Le programme de réarmement comprend deux parties.

Pour les dépenses militaires – et également, sur l'insistance des Verts, pour les services secrets, la défense civile, la cybersécurité et le soutien à l'Ukraine – est appliqué le principe du « Quoi qu'il en coûte » du chancelier désigné Friedrich Merz (CDU). Le gouvernement est autorisé à contracter à cette fin des emprunts illimités. Toutes les dépenses dépassant 1 pour cent de la production économique annuelle (environ 43 milliards d'euros) sont exemptées du ‘frein à l'endettement’, une règle empêchant les gouvernements allemands d'emprunter de l'argent. Des prêts totalisant 500 milliards d'euros sont en discussion.

Un ‘fonds spécial’ supplémentaire de 500 milliards d'euros d'une durée de 12 ans sera créé pour les investissements dans les infrastructures. Là encore, l'emprunt n'est pas soumis au frein à l'endettement.

Pour détourner l'attention du caractère réactionnaire du programme de réarmement, le SPD, les syndicats, le Parti de gauche et l'Alliance Sahra Wagenknecht (BSW) présentent le fonds spécial pour les infrastructures comme une réalisation positive.

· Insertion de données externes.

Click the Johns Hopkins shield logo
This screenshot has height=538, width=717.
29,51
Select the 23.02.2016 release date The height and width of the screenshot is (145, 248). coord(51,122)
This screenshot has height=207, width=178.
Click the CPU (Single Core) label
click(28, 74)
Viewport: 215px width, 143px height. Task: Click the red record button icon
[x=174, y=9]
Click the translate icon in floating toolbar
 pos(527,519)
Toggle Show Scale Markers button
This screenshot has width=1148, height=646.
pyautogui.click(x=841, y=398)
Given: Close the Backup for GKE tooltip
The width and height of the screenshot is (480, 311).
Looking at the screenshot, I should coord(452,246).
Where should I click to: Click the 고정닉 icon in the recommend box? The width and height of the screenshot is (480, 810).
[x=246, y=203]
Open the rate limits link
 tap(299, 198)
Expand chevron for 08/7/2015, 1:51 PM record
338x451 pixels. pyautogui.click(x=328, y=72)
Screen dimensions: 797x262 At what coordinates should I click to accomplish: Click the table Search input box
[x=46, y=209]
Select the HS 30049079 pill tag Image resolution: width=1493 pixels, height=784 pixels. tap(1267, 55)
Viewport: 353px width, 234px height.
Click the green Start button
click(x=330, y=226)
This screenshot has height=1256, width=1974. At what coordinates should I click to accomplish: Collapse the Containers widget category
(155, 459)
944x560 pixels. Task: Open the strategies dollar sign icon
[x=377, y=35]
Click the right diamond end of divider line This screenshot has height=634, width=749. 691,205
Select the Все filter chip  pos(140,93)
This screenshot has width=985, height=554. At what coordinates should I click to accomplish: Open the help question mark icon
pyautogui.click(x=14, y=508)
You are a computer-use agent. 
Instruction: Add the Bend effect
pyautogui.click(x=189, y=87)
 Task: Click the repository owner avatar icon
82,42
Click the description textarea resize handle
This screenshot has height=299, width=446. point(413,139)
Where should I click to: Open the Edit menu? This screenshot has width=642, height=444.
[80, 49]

Le chef du SPD, Lars Klingbeil, a qualifié cette mesure de «formidable impulsion pour l'Allemagne, susceptible de faire avancer notre pays pendant des années, voire des décennies ». La présidente du syndicat IG Metall, Christiane Benner, a salué le fait que les responsables politiques aient «compris qu'il fallait agir rapidement et résolument». Le chef du Parti de gauche, Jan van Aken, a déclaré que son parti était bien sûr favorable aux investissements dans les infrastructures, mais opposé à un «réarmement d’une incroyable ampleur».

En réalité, les 500 milliards d'euros du fonds spécial d'infrastructure, ainsi que les prêts illimités accordés à l’armée allemande (Bundeswehr), servent à préparer la guerre. Les principaux représentants du monde des affaires le disent ouvertement.

Selon Susanne Wiegand, présidente du Comité de sécurité de la Fédération des industries allemandes (BDI) et ancienne directrice de l'entreprise de défense Renk, les systèmes d'armes de la Bundeswehr ne sont pas les seuls éléments nécessaires à une sécurité militaire efficace de l'Allemagne. Les infrastructures contribuaient eux aussi à la résilience économique globale. Les voies ferrées, les ponts et les routes devaient être modernisés afin de permettre le déploiement rapide d'unités plus importantes en cas d'urgence.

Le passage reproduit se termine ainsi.